This feature is available only to customers on the Workgroup plan. Visit our pricing page for more information.

Run SigOpt in Parallel

Running an experiment on several machines at once is easy and natural with the SigOpt API.

Before you start running experiments in parallel, make sure you know how to Create an Experiment, and that you feel comfortable with the basics of the Optimization Loop.

Create an Experiment

Create your experiment on a master machine. You only need to perform this step once. Make a note of your experiment's id because you'll need it in the next step.

If you're logged in, you can also track your experiment's progress on your Experiment Dashboard.

Initialize the Workers

Initialize each of your workers them with the EXPERIMENT_ID from the experiment that you just created.

All workers, whether individual threads or machines, will receive the same experiment id.

Run the Optimization Loop in Parallel

Now, start the optimization loop on each worker machine. Workers will individually communicate with SigOpt's API, creating Suggestions, evaluating your metric, and then creating Observations.

Why This Works

A large benefit of SigOpt's parallelization is that each worker communicates individually with the SigOpt API, so you do not need to worry about task managment.

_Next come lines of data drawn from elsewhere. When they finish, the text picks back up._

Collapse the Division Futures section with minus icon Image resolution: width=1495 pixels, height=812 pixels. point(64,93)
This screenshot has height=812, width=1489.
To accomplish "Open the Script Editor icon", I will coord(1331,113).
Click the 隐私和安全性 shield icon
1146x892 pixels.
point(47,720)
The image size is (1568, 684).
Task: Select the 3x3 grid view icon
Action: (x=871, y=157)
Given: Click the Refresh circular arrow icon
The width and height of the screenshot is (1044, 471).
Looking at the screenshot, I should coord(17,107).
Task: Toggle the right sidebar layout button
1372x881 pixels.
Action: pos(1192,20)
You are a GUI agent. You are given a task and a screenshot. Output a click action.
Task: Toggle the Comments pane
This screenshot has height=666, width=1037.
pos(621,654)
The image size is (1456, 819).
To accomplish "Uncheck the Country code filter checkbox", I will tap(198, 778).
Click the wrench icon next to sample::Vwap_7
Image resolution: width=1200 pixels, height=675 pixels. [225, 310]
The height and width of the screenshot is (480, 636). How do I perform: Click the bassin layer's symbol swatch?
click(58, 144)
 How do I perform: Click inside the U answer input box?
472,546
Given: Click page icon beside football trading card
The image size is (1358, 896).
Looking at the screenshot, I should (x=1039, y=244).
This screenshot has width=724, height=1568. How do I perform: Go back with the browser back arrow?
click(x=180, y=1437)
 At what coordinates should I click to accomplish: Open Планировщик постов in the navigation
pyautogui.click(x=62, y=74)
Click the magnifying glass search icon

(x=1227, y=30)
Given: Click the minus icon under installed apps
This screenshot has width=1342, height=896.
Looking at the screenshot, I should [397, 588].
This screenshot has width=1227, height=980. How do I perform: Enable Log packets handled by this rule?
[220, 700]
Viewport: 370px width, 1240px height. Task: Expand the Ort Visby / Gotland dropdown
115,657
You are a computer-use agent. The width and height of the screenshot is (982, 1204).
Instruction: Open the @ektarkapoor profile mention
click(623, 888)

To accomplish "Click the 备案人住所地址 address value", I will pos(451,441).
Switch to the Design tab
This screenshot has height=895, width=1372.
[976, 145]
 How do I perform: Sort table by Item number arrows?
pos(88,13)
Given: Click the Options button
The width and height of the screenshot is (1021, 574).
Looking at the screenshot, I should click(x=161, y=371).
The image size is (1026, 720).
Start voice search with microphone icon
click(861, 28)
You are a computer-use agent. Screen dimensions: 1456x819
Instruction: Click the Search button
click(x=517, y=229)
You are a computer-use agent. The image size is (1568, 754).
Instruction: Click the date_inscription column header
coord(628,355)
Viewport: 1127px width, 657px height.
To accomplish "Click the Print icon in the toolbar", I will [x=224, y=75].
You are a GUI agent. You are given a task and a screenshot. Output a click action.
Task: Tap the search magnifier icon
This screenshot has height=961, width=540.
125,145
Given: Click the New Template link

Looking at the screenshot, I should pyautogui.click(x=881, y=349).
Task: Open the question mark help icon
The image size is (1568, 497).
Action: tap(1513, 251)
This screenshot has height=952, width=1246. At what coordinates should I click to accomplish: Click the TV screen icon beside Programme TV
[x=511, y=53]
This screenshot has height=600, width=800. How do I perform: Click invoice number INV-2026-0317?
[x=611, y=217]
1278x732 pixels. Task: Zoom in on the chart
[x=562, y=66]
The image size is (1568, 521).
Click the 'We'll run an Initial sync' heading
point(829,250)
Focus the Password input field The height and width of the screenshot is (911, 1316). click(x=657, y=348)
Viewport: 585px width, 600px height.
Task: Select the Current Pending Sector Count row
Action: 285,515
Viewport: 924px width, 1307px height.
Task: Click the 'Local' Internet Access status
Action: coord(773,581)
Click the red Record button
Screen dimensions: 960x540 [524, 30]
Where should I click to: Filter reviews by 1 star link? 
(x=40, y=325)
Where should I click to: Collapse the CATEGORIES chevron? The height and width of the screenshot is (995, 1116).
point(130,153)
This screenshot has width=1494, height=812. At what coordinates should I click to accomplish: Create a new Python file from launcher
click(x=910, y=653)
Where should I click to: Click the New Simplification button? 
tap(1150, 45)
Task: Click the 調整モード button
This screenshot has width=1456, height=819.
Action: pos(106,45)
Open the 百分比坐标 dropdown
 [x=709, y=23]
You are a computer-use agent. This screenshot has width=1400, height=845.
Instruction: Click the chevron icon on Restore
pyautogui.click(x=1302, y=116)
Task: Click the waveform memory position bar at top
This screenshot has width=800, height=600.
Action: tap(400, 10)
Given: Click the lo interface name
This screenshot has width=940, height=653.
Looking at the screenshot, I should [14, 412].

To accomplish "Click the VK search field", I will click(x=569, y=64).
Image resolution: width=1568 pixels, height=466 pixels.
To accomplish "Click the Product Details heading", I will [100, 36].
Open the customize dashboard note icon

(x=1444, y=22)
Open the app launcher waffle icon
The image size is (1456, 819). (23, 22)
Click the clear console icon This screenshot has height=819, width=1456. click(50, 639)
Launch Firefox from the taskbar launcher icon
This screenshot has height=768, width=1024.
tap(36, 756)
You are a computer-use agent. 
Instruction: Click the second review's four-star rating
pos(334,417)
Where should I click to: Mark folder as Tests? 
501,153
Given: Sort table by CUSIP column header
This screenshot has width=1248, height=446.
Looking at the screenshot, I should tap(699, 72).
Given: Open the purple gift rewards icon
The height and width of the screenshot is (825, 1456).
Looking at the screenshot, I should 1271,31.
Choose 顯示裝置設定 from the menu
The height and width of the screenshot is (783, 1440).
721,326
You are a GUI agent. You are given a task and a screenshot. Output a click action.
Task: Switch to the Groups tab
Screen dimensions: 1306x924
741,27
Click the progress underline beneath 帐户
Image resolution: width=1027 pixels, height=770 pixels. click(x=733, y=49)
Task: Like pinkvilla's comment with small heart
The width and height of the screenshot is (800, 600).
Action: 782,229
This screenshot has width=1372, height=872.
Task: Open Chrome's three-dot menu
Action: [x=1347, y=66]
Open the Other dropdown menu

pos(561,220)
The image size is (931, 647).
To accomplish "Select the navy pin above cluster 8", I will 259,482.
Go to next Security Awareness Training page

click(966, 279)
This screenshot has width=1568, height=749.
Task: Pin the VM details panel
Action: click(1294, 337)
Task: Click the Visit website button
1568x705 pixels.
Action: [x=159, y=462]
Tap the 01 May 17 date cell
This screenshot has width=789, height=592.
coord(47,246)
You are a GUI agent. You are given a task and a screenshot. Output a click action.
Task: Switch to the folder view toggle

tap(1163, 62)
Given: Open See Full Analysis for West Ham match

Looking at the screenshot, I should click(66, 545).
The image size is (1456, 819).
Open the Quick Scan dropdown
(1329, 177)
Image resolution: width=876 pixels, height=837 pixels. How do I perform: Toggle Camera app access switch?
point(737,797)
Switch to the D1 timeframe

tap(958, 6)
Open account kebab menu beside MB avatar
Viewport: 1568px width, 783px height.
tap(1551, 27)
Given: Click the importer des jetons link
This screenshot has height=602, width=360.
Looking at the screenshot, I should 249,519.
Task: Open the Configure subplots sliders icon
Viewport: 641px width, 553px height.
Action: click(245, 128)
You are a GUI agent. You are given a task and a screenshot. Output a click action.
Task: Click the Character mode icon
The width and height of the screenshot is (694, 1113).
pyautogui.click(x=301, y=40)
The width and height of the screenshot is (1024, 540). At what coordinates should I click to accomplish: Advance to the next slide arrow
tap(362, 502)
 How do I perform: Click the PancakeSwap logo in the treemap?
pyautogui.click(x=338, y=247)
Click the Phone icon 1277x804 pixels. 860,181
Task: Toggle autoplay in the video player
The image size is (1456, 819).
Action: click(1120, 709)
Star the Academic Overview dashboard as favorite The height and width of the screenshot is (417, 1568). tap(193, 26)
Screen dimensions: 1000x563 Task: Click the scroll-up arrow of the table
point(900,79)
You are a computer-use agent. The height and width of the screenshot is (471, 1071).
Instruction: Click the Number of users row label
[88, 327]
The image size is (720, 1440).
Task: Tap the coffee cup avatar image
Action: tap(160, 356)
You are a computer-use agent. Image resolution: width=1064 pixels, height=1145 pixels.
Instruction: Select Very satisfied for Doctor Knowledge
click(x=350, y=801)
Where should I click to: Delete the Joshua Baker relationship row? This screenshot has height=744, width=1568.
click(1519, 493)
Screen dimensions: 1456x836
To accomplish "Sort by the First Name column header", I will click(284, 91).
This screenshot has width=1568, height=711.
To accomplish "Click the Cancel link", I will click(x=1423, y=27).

SigOpt acts as a distributed scheduler for your Suggestions, ensuring that each worker machine receives the best possible Suggestion at the moment it creates a new Suggestion. SigOpt tracks which Suggestions are currently open, so machines independently creating Suggestions will not receive duplicates.

Using Metadata

Metadata is user-provided key/value pairs that SigOpt stores on your behalf under the metadata field. Metadata on Observations can be inspected using both the API and the web interface, making it ideally suited for tracking information about your distributed system.

As a starting point, we recommend tracking a unique tag for each machine in the metadata of Observations. As your distributed job is running, you can view which machines have most recently reported Observations on the experiment's web dashboard.

Show Me the Code

These code snippets provide an example combine suggested master/worker division of labor, as well as incorporating metadata to track which machines have reported Observations.

Master: Create Experiment, Spin up Workers

from sigopt import Connection

def master(api_token, num_workers=1):
    # Create the SigOpt connection
    conn = Connection(client_token=api_token)

    # Create the experiment on master
    experiment = conn.experiments().create(
        name="Classifier Accuracy",
        parameters=[
            {
                'bounds': {
                  'max': 1.0,
                  'min': 0.001
                },
                'name': 'gamma',
                'type': 'double'
            }
        ],
    )

    for _ in range(num_workers):
        # Launch a worker and run the run_worker
        # function (below) on the worker machine
        # You implement this function
        spin_up_worker(
            api_token=api_token,
            experiment_id=experiment.id,
        )

Worker: Run Optimization Loop with Metadata

import socket
from sigopt import Connection

# Each worker runs the same optimization loop
# for the experiment created on master
def run_worker(api_token, experiment_id):
    # Create the SigOpt connection
    conn = Connection(client_token=args.api_token)

    # Keep track of the hostname for logging purposes
    hostname = socket.gethostname()

    for _ in range(40):
        # Receive a Suggestion
        suggestion = conn.experiments(experiment_id).suggestions().create()

        # Evaluate Your Metric
        # You implement this function
        value = evaluate_metric(suggestion.assignments)

        # Report an Observation
        # Include the hostname so that you can track
        # progress on the web interface
        conn.experiments(experiment_id).observations().create(
            suggestion=suggestion.id,
            value=value,
            metadata=dict(hostname=hostname),
        )

Recovering From Machine Failure

Recovering Open Suggestions

In the event that one or more of your machines fail, you may have a Suggestion or two in an open state. You can list open Suggestions and continue to work on them:

suggestions = conn.experiments(experiment_id).suggestions().fetch(state="open")
for suggestion in suggestions.iterate_pages():
    value = evaluate_metric(suggestion.assignments)  # implement this
    conn.experiments(experiment_id).observations().create(
        suggestion=suggestion.id,
        value=value,
    )

Or you can simply delete open Suggestions:

conn.experiments(experiment_id).suggestions().delete(state="open")